Do., 03.Nov.16, Atlantik, Tag 887, 8.032 sm von HH

Wir droehmeln so vor uns hin. Wind, Wetter, Welle, alles identisch. Es passiert nichts. Das ist einerseits gut, denn wuerde was passieren, waere was kaputt oder die Elemente waeren gegen uns. Andererseits ist es, wenn auch nicht grade langweilig, aber doch monoton.

Das Meer in seiner unendlichen Weite und seinem abgrundtiefen Blau ist wunderschoen. Kaeme nicht ab und an mal eine Seeschwalbe vorbei oder ein Trupp Fliegender Fische, haette es aber doch etwas von einem TV-Testbild (die aelteren Leser erinnern sich). Wir sind gefangen in unserem Mikro-Kosmos und ab Tag drei verschwimmen die Minuten zu Stunden, die Stunden zu Tage. Um zu wissen, wie lange wir unterwegs sind, muessen wir ins Logbuch schauen und die Tage an den Fingern abzaehlen.

Unseren Rhythmus, den wir bereits vor Monaten gefunden haben, behalten wir bei: Nach dem Abendessen lege ich mich um 20:00 Uhr hin. Um 22:00 Uhr beginnt meine Nachtwache bis 02:00 Uhr, danach ist Achim dran, bis 6:00 Uhr. Waehrend ich dem Sonnenaufgang zuschaue, schlaeft er ebenfalls noch mal zwei Stunden bis 8:00 Uhr. Somit sehen wir uns schon mal 12 Stunden gar nicht. Die Wechsel in der Nacht erfolgen wortkarg. „Keine besonderen Vorkommnisse, gute Nacht.“ ;-)
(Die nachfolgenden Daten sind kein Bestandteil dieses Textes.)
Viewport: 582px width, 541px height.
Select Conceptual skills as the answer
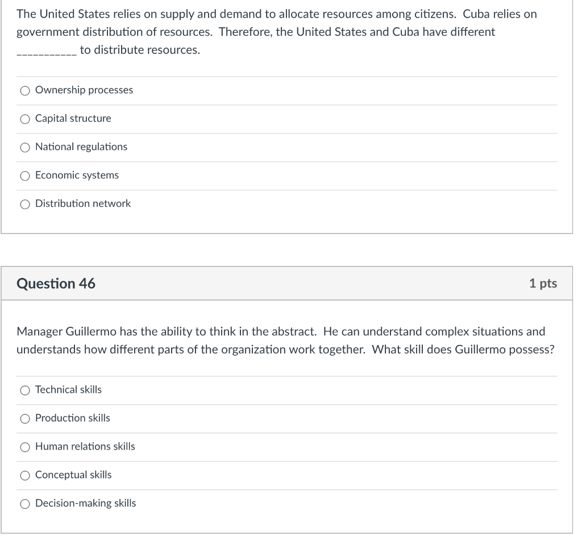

Um 9:00 Uhr gibt es ein gemeinsames Fruehstueck. Jetzt sprechen wir auch wieder ganze Saetze miteinander. Wir sprechen ueber Gott, ueber die Welt. Und ueber die Nicht-Ereignisse der letzten Nacht: mein Funk-Kontakt mit einem Tanker, dass er auf meine Bitte hin seinen Kurs um 15 Grad aendert, um hinter uns durch zu fahren, kann schon mal Thema fuer eine halbe Stunde sein :mrgreen:

Die letzten Tage haben wir intensiv geplant, wie wir die Hurrikan-freie-Zeit in der Karibik nutzen wollen. Solche Themen sind Gold wert, damit der Tanker nicht zum Dauer-Gespraech wird. Tagsueber haben wir keine festen Zeiten. Jeder von uns macht noch mal ein Nickerchen. In Summe kommen wir somit auf sieben Stunden Schlaf, allerdings nie laenger als vier Stunden am Stueck. Das ist nicht so erholsam, fuehrt zu einer leichten Dauermuedigkeit. Sind die Schiffbewegungen heftig, schlafen wir schlechter, ergibt noch mehr Muedigkeit, ergibt noch mundfaulere Wachwechsel. :shock:

Mittags gibt es einen Snack, nachmittags Kekse oder Obst und abends eine warme Mahlzeit. Im Grunde verbringen wir den ganzen Tag mit Schlafen und Essen. :-)
Die uebrige Zeit nutzen wir zum Lesen oder spiele ein daemliches Spiel auf dem iPad. Zeit absitzen nennt man das wohl.
An Tag vier sind wir total eingestimmt auf ‚das-auf-See-sein‘, die Seebeine sind gewachsen. Wir waeren in der Lage alles zu machen wie immer. Allein das Gewackel erlaubt wenig Abwechslung. Feinmotorische Dinge, Micado spielen, Patiencen legen, Handarbeiten oder Malen, faellt alles weg. Viele Crews gucken dann eine DVD. Das haben wir noch nie gemacht. Bei uns wird dann das Tanker-Thema wieder hervorgeholt. ;-)
Vielleicht sollten wir auch mal einen Film schauen.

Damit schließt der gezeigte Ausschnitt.